Photographer and provocateur, Helmut Newton created some of fashions most influential (and transgressive) images. Now a new documentary film from German director Gero von Boehm aims to give an insight into the man behind the lens. This is what you need to know about Helmut Newton: The Bad and The Beautiful.
“Most photographers are terribly boring, and most films about photographers are terribly boring, too” says Helmut Newton in the documentary film about his life. It’s a tongue-in-cheek pronouncement – anyone who is familiar with the work of the famous fashion photographer will know for a fact that Newton was anything but boring.
In Helmut Newton: The Bad and The Beautiful, we’re given an insight into the man behind the lens, branded ‘The King of Kink’. Shot while Newton was in his early 80s – almost 20 years ago – the documentary still feels modern and pertinent, helping us reassess the photographer who has divided the world of fashion.
Best known for his erotically charged, black-and-white nudes of women, Helmut Newton’s iconic images were a staple in international fashion titles such as Vogue during the 70s and 80s. But while his work was considered subversive, Newton’s vision was refreshingly original, says Anna Wintour, who credits him with reviving the then stale medium of fashion photography in the film.
A naked woman being eaten by a crocodile, a model sporting a walking stick and leg cast but no clothes – these are just a couple of Newton’s most controversial shots. But his shock tactics would prove hugely influential, leading him to shoot campaigns for fashion houses like Yves Saint Laurent and Chanel.
Devotees will notice a darker element that often pervades Newton’s work, which can arguably be contributed to his personal history. Born in Berlin, a century ago this year, Newton’s Jewish family fled the country in 1938 to escape the Nazi regime. These early years influenced him greatly, leaving a trauma he discusses openly in this new fashion documentary.

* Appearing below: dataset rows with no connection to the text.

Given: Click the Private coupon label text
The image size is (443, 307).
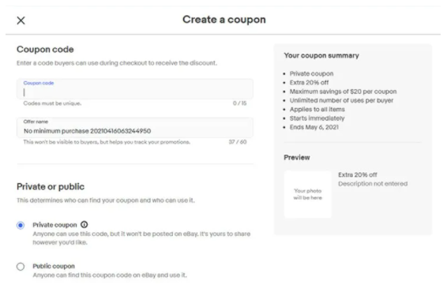Looking at the screenshot, I should [x=54, y=225].
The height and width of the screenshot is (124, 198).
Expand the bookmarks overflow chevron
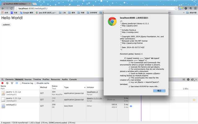pyautogui.click(x=184, y=13)
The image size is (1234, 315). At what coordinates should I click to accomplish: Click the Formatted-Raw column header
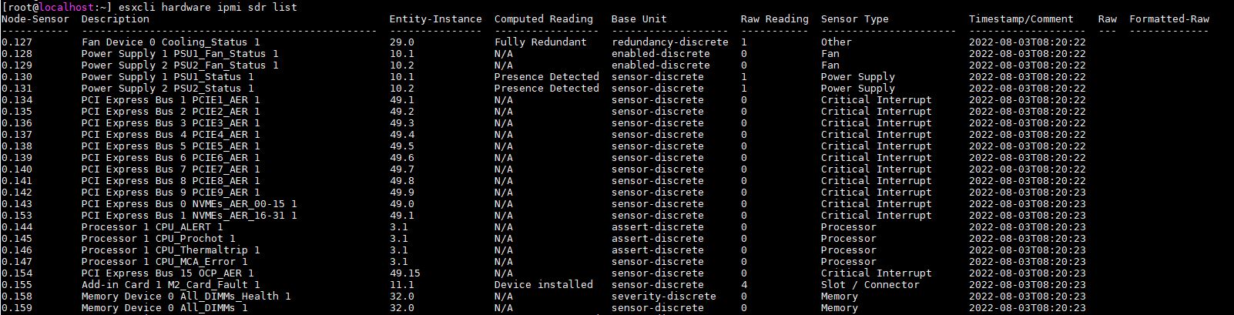click(1169, 18)
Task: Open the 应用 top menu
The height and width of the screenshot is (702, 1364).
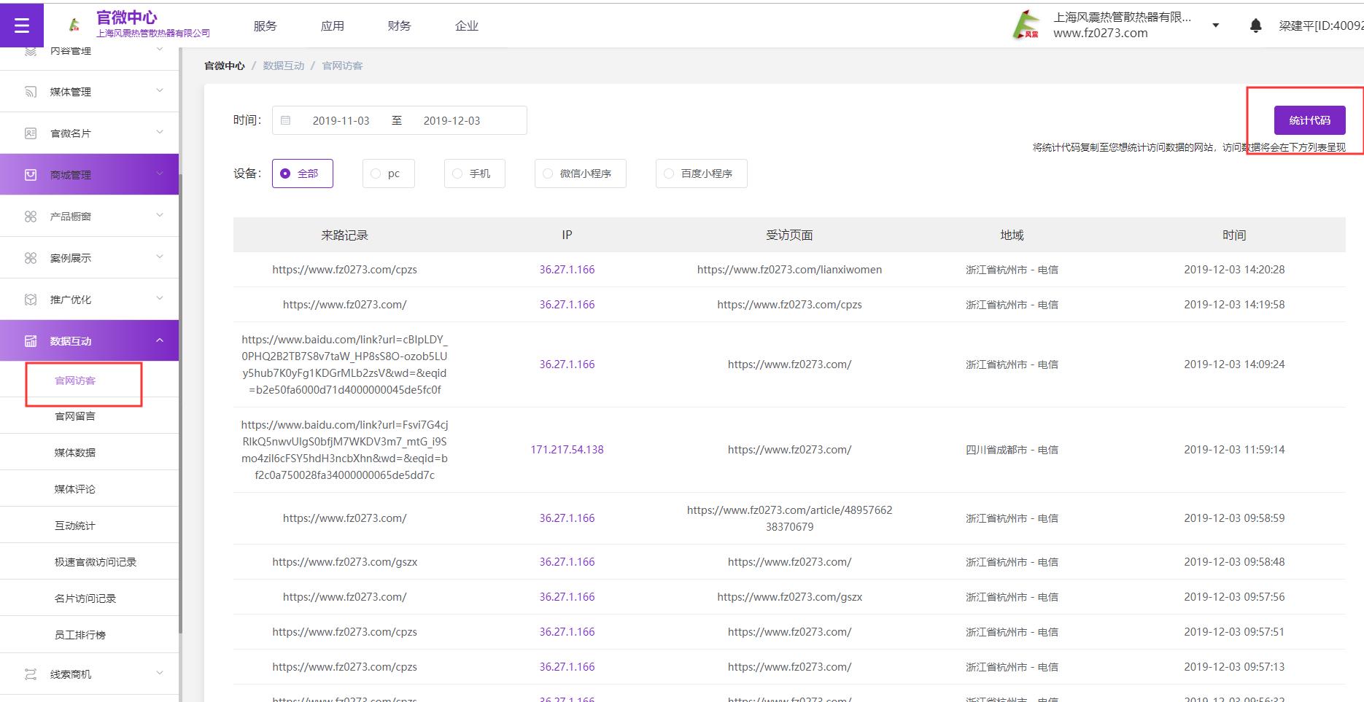Action: [x=332, y=26]
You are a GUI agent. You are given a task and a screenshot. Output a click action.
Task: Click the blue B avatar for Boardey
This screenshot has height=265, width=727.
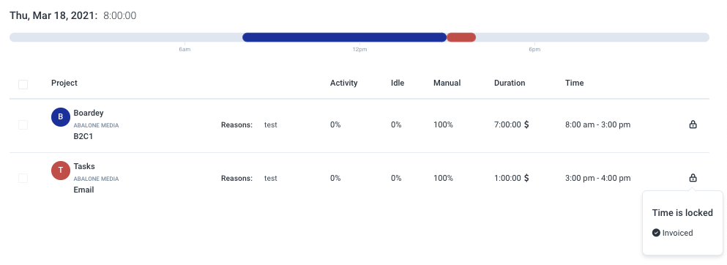(x=60, y=117)
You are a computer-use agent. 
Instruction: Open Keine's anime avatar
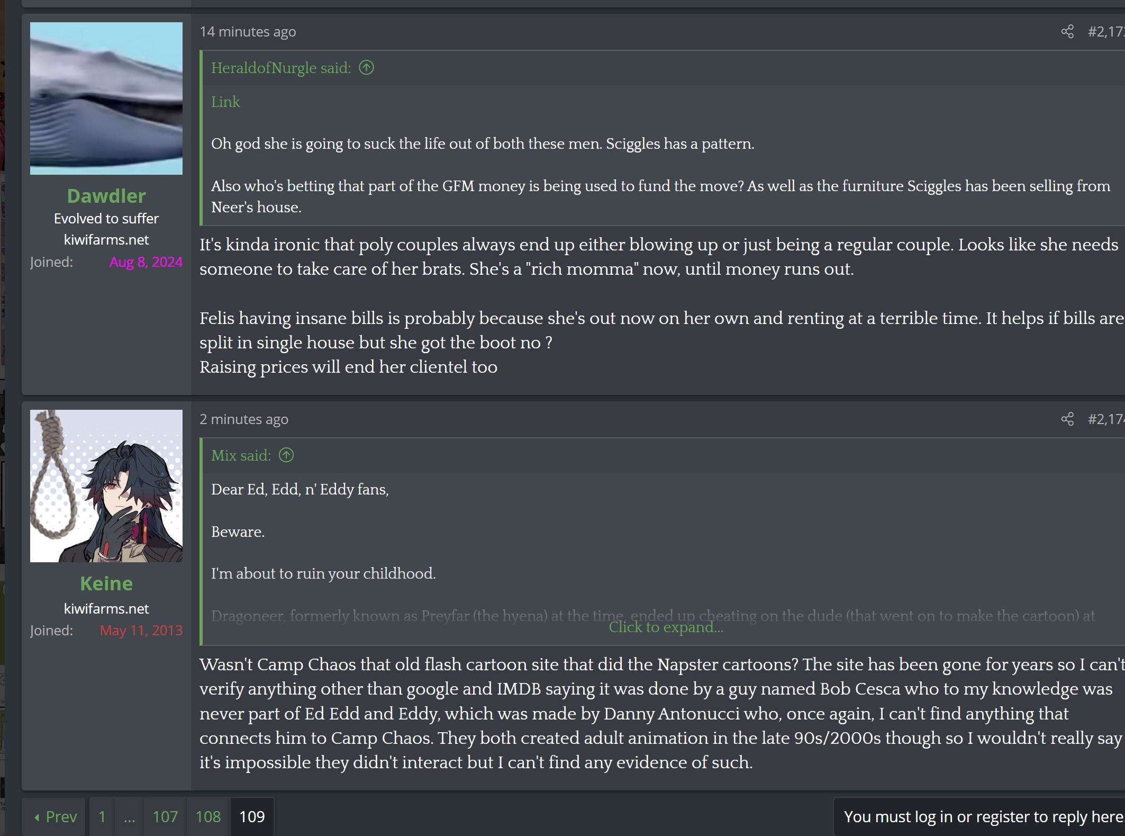click(x=106, y=486)
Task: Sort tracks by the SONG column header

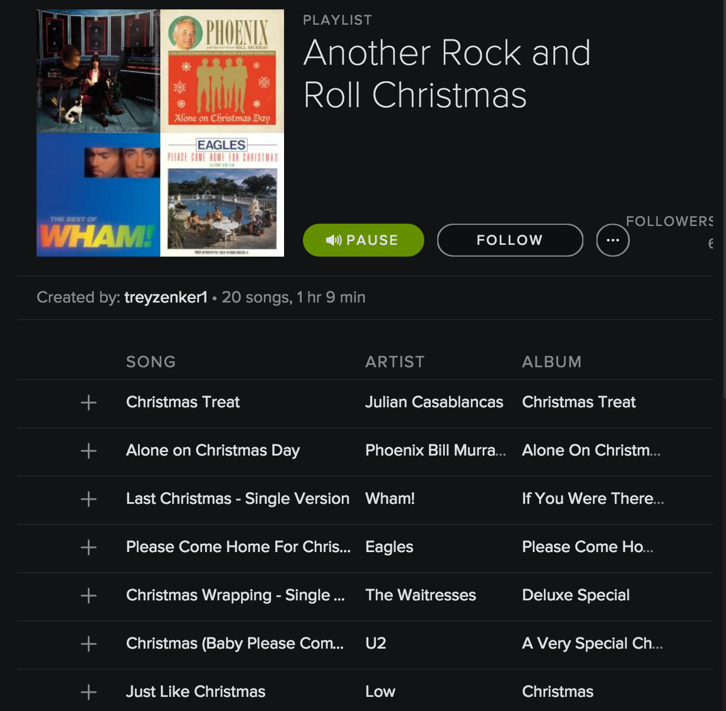Action: coord(151,362)
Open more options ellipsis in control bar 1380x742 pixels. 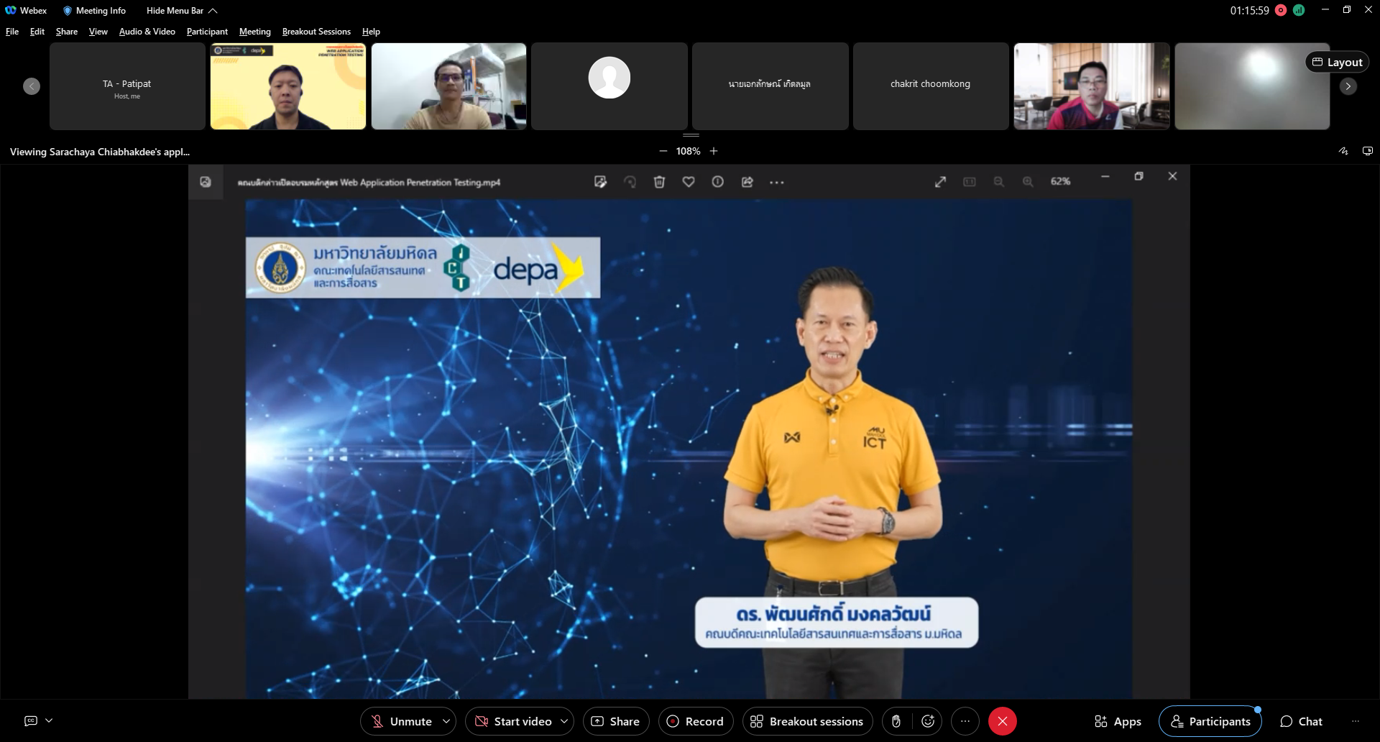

Yet the film isn’t only about Newton’s work, but his relationship with women. While many have criticised his works as misogynistic thanks to its sexual objectification of women, his supporters believe Helmut to be a radical feminist who perfectly captured female power. His work was provocative, yes, but it stimulated conversation in a world still reeling from the wake of the sexual revolution.
Director Gero von Boehm interviews many of the Amazonian women Helmut immortalised on camera, including Isabella Rossellini, Catherine Deneuve, Charlotte Rampling, Claudia Schiffer and Marianne Faithfull. Each of them discuss the way in which women are portrayed in Newton’s work, claiming to have enjoyed being a part of his subversive creativity. But it’s Grace Jones’s appreciation which rings the most true, saying, “Yes, he was a bit pervert. But so am I, so it’s ok.”
But it’s not just the women depitcted in his work which the film examines; it also explores his relationship with his wife, June. A successful photographer in her own right who operated under the pseudonym Alice Springs, June was his greatest support and critic. Newton was devoted to her and the pair remained happily married until his death, a fact which supporters have argued casts his work in a new light.
Could Helmut Newton’s work have been created today in our post #MeToo society? Probably not. But as to whether Newton’s work has actually helped enable a new wave of feminism or whether it encouraged male violence through its fetishizing of the female body? The debate continues, and this documentary is bound to restart the conversation.
What is sure, however, is that Newton’s acclaim is deserved. This documentary about an art-world rebel who captured the beauty, eroticism and strength of the female form shows exactly why Newton has garnered a reputation as one of the most important photographers of the 20th century. Expect an enlightening 89 minutes for culture lovers and fashion aficionados alike.
Helmut Newton: The Bad and the Beautiful is available in virtual cinemas through Kino Marquee.